___ RECORDS TO PROCESS
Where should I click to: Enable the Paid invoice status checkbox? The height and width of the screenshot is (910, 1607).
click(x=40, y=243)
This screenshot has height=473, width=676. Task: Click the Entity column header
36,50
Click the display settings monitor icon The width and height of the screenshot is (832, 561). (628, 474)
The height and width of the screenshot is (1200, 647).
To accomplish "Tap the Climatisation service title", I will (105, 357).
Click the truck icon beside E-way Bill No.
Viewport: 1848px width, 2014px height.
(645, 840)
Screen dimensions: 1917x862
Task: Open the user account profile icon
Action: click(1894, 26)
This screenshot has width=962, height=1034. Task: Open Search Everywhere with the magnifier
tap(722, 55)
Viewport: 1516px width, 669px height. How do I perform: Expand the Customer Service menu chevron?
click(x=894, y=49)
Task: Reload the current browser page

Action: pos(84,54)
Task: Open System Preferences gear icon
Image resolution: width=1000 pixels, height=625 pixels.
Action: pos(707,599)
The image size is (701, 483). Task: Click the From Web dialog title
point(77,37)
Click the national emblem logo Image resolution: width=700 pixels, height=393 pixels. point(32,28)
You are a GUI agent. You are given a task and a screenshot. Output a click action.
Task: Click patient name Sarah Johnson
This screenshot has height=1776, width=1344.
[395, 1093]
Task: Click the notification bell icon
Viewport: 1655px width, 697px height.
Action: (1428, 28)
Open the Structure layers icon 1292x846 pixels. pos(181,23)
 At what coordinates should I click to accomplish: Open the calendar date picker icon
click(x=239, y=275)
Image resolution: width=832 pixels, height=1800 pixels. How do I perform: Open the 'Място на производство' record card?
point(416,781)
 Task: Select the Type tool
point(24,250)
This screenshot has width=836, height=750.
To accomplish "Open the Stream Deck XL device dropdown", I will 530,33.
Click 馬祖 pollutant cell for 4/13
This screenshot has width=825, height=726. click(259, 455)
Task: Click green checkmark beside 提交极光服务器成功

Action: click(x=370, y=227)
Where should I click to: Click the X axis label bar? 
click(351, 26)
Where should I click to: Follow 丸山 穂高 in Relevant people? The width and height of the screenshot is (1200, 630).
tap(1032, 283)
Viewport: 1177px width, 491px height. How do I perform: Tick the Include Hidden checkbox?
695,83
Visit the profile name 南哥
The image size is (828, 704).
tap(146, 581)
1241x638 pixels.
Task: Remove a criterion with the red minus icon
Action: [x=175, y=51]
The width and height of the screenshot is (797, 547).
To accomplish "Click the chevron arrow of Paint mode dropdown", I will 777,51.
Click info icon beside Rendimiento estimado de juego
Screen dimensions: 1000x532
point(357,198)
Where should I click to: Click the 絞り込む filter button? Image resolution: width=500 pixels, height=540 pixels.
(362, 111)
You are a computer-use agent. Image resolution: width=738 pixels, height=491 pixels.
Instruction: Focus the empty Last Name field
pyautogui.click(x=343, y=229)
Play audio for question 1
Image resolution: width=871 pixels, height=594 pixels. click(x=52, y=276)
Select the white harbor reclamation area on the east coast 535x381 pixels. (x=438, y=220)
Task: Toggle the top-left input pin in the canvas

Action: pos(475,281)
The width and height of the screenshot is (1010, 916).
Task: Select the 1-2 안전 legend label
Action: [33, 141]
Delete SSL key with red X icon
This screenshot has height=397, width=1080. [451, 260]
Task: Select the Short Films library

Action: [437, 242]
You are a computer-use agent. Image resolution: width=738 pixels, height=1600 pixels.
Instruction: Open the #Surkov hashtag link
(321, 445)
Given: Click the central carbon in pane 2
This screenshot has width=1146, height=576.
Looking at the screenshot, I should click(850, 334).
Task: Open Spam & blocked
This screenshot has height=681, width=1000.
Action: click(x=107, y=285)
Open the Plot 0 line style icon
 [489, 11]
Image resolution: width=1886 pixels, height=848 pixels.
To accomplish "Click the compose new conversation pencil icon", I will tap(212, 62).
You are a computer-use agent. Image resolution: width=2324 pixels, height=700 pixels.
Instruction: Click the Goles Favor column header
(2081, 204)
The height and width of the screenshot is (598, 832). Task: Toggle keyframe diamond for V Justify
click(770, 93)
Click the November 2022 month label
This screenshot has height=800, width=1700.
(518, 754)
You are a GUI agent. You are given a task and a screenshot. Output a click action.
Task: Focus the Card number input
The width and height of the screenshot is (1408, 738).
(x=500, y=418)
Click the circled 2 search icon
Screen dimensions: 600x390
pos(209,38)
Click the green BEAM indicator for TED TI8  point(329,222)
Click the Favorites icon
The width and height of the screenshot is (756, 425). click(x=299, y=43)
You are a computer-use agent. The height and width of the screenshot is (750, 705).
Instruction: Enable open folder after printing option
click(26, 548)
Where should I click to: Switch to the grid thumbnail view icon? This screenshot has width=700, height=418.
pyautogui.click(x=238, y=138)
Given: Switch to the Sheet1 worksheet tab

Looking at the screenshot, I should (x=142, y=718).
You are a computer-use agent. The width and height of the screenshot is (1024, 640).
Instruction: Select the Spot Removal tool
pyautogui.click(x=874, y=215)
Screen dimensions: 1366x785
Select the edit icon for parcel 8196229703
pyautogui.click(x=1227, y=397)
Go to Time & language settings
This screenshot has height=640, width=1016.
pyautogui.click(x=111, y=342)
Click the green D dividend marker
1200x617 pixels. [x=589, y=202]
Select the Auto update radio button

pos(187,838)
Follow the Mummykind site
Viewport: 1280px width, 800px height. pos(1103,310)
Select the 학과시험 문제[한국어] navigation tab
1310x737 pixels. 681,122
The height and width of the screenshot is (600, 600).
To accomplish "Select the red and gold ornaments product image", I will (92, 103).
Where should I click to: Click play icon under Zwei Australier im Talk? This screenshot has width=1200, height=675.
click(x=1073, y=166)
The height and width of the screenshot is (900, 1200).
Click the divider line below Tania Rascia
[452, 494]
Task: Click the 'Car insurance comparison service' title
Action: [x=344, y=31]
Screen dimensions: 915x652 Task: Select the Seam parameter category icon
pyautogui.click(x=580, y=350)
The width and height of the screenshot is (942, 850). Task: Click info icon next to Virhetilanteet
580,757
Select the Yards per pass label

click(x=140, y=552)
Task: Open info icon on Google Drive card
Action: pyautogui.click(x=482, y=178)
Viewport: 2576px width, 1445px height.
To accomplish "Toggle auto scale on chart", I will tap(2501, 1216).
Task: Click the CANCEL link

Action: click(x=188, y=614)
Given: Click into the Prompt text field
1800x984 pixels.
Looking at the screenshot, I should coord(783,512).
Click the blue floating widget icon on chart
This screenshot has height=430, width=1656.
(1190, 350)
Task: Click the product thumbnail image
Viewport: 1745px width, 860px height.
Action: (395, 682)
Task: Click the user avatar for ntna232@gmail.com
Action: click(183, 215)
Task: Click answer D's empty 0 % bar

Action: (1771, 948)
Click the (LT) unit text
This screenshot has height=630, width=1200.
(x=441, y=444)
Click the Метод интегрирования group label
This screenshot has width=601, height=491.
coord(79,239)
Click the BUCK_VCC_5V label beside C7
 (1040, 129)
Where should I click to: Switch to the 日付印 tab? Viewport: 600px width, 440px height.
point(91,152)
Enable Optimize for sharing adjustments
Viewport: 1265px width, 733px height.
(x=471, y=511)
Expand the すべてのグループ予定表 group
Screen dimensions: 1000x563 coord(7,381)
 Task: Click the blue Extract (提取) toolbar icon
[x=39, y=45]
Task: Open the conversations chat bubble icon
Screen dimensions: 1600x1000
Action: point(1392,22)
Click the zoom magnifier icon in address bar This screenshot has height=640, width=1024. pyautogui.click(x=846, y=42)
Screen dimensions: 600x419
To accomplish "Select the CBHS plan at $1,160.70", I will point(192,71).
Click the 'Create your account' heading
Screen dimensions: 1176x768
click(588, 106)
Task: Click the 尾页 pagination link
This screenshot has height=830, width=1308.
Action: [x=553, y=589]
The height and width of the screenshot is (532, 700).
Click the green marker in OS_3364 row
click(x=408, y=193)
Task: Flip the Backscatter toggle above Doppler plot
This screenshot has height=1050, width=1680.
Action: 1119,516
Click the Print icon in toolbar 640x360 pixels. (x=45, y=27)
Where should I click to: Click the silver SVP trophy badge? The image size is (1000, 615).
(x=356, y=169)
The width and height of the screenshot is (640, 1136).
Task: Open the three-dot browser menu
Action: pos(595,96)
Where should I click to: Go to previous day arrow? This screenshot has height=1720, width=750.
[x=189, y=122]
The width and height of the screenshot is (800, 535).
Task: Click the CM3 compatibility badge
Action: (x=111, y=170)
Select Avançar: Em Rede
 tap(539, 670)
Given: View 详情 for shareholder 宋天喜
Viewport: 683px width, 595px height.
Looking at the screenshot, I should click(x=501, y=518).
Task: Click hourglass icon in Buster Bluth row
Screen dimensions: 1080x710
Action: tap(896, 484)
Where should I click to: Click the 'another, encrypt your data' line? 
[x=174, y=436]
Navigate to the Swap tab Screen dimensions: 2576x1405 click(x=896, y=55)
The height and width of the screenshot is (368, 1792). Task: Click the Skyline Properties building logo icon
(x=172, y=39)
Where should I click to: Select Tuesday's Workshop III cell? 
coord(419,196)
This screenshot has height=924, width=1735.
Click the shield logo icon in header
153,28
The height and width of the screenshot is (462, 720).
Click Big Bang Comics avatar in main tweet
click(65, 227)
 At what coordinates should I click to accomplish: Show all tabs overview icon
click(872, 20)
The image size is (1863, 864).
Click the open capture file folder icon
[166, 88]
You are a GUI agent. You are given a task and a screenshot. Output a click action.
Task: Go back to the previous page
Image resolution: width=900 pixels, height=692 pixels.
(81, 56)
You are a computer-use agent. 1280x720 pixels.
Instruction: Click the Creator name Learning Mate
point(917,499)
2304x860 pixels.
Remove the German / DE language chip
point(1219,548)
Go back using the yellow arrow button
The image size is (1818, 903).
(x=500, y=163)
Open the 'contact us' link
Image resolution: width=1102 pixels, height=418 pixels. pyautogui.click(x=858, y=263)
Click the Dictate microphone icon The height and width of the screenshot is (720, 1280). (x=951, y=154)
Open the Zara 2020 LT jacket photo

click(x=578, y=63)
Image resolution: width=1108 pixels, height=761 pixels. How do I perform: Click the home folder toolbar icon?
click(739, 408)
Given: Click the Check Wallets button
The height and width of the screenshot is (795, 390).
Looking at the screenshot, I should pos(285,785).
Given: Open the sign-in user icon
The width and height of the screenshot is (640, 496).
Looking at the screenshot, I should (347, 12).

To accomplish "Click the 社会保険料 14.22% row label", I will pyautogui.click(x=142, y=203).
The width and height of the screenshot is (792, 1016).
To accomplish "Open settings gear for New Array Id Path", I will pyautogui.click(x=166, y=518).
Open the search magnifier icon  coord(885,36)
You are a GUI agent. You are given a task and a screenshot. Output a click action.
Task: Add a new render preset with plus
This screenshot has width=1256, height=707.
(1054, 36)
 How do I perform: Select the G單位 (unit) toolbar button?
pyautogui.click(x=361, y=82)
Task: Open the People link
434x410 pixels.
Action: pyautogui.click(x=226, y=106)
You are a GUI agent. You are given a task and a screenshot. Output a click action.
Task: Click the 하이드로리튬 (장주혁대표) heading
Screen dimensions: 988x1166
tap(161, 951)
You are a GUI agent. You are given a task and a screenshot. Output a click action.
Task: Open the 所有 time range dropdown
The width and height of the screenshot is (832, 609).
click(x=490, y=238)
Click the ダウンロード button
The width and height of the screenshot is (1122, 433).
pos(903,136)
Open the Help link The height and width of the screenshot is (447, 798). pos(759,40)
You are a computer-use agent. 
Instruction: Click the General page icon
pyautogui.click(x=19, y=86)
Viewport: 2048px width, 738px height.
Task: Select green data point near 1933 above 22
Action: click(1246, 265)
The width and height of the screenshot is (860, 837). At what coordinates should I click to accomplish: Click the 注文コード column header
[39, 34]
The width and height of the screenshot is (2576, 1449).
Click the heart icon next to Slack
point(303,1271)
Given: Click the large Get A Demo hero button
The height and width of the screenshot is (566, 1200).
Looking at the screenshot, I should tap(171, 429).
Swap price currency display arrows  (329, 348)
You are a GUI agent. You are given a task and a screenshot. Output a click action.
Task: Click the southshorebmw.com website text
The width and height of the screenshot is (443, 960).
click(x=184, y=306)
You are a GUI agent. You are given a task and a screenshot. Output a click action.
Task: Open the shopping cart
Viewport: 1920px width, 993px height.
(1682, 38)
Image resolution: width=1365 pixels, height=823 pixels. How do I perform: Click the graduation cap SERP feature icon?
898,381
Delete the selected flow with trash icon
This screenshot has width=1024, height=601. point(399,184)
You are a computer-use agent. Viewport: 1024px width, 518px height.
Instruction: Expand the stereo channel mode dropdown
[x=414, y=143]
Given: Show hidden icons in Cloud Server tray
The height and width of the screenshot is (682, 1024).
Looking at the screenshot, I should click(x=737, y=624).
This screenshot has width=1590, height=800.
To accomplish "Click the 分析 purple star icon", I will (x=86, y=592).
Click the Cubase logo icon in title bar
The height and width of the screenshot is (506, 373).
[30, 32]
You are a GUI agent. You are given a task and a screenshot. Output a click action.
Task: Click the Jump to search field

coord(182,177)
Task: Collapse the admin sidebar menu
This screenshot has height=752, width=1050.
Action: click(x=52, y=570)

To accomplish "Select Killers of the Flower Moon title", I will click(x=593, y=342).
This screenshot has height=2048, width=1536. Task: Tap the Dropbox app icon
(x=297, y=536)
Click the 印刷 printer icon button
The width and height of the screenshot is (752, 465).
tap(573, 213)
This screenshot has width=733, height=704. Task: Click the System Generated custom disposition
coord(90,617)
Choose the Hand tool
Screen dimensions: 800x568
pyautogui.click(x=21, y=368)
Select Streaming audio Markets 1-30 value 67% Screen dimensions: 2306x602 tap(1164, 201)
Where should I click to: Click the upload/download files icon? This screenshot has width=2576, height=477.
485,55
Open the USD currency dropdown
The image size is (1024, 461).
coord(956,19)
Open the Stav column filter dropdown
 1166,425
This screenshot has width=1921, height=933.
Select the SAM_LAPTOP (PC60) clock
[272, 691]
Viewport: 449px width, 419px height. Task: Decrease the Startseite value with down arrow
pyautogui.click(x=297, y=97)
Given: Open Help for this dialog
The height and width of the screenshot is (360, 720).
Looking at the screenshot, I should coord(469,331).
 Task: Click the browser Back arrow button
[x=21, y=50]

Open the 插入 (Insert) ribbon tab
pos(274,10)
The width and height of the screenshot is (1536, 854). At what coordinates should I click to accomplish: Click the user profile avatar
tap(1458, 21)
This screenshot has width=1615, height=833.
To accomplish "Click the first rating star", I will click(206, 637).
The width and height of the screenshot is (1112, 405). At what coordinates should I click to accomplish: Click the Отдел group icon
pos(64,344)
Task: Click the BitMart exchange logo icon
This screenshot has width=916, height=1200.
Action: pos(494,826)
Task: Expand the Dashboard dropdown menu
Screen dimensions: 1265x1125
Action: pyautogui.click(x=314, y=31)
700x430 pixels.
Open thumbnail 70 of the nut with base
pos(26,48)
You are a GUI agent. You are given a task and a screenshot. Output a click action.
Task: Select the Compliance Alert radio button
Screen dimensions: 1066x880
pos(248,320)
______
In which lines of the material above does the string "display" occur? Copy them all.

SOLUTION FOR THIS TASK:
Click the display settings monitor icon The width and height of the screenshot is (832, 561). (628, 474)
Swap price currency display arrows  (329, 348)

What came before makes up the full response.